▶ _Supplied material_:
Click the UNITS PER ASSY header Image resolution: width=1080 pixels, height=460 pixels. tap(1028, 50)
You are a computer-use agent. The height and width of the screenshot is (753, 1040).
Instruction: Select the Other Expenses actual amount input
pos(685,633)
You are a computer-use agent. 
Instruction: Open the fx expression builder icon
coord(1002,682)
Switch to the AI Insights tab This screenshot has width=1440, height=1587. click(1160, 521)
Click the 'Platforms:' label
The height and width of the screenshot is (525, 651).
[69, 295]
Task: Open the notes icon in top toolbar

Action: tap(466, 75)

▶ _Assignment_: Scan the material above for the string "agent" and copy every line that has it.

▶ _Response to this task_:
You are a computer-use agent. The height and width of the screenshot is (753, 1040).
You are a computer-use agent. 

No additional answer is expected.